Secrets and Key Management Runbook
Operational guide for the secrets Guardian relies on in production.
Companion to docs/architecture/infra.md, which
explains which AWS resources hold each secret;
this doc covers how to bootstrap, replace, and respond to compromise.
Audience: operators with AWS Secrets Manager and ECS write access for the target Guardian stack.
Categories at a glance
| Category | Stored in | Lifecycle | Who reads it |
|---|---|---|---|
DATABASE_URL | Secrets Manager (<stack>/server/database-url) | Managed by Terraform | ECS task execution role, at task start |
| RDS Proxy credentials (prod) | Secrets Manager (<stack>/server/database-credentials) | Managed by Terraform | RDS Proxy IAM role |
| ACK signing keys (prod) | Secrets Manager — IDs selected by GUARDIAN_ACK_{FALCON,ECDSA}_SECRET_ID env vars; default guardian-prod/server/ack-{falcon,ecdsa}-secret-key; Terraform sets per-stack ${stack_name}/server/ack-{falcon,ecdsa}-secret-key | Bootstrapped once via aws-deploy.sh bootstrap-ack-keys; never rotated by deploys; replacement is incident/migration work | ECS task runtime role, at server startup |
| Operator public keys | Secrets Manager (Terraform-managed or pre-existing ARN) | Updated by editing Terraform var or rotating the secret value | ECS task runtime role, on each dashboard challenge and each authenticated /dashboard/* request (hot-reloaded — no restart needed) |
| EVM allowed chains + RPC URLs | Secrets Manager (Terraform-managed) | Updated by editing config/evm/chains.json and redeploying | ECS task execution role; surfaced as env to the task |
The ACK secret name is one value that travels through three places. They have different variable names by design — each layer has a distinct job — but they always carry the same string:
| Layer | Variable | Lives where | Job |
|---|---|---|---|
| 1. Deploy-time | GUARDIAN_ACK_FALCON_SECRET_NAME / _ECDSA_SECRET_NAME | Your shell when running scripts/aws-deploy.sh | Operator-facing override. The script passes it into Terraform. |
| 2. Terraform | guardian_ack_falcon_secret_name / _ecdsa_secret_name | infra/variables.tf, infra/data.tf:104-105 | Creates / looks up the Secrets Manager entry and renders the ECS task definition. |
| 3. Runtime | GUARDIAN_ACK_FALCON_SECRET_ID / _ECDSA_SECRET_ID | The ECS task env, read by secrets_manager.rs:10-13 | What the server actually consults at startup. |
Resolution order in each layer:
- Deploy env (
_SECRET_NAME). If unset, the deploy script falls through toTF_VAR_guardian_ack_*_secret_name, then to${STACK_NAME}/server/ack-{falcon,ecdsa}-secret-key(aws-deploy.sh:324-329). - Terraform variable. If unset, defaults to
${stack_name}/server/ack-{falcon,ecdsa}-secret-key. Renders the ECS task definition withGUARDIAN_ACK_*_SECRET_IDset (infra/ecs.tf:105-110). - Server runtime env (
_SECRET_ID). If unset (unusual — only happens in non-Terraform prod-mode launches), falls back to the code-level defaultsguardian-prod/server/ack-{falcon,ecdsa}-secret-key.

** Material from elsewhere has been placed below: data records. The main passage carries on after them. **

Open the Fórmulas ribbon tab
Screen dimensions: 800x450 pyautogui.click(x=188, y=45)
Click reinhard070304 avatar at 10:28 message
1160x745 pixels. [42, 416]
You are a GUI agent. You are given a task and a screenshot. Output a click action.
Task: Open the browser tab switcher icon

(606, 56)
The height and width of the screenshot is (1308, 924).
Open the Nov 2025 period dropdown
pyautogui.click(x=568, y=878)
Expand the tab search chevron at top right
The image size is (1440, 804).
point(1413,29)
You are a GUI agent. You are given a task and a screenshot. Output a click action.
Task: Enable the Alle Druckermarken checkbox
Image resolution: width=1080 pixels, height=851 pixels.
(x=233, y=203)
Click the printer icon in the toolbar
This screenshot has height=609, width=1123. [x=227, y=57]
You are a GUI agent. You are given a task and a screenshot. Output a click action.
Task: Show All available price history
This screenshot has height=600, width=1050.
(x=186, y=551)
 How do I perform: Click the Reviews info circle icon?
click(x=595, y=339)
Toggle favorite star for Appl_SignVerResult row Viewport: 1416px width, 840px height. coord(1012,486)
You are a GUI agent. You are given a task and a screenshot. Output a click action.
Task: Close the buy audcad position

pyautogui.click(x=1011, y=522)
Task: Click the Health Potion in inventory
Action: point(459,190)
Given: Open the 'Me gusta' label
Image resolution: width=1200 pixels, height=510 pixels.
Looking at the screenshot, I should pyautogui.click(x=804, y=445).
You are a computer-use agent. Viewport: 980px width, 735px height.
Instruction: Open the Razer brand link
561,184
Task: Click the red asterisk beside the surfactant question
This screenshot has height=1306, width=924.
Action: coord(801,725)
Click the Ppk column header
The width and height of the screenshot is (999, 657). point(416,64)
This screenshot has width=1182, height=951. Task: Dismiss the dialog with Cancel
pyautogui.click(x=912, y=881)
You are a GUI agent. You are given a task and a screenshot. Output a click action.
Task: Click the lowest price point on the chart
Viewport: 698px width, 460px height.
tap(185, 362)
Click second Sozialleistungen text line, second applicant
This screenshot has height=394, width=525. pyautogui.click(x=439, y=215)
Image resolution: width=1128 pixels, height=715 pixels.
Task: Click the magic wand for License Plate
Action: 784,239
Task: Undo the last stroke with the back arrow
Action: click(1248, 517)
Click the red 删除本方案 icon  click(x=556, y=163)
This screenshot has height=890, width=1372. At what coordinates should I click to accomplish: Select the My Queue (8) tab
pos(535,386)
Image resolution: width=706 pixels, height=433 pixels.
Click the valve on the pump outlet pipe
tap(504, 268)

There is a deliberate drift between the code default
(guardian-prod/...) and the Terraform default (${stack_name}/...,
no -prod). In the reference AWS deploy the server always reads the
Terraform-derived name because the ECS task definition always sets the
_SECRET_ID env var — the code default only matters for hand-rolled
prod-mode launches.
ACK signing keys
ACK keys (one Falcon, one ECDSA) are Guardian's own response signers.
Clients pin Guardian's pubkey via GetPubkey on first contact and verify
every response thereafter — stable identity matters. Treat ACK key
replacement as a Guardian identity change, not a routine secret rotation.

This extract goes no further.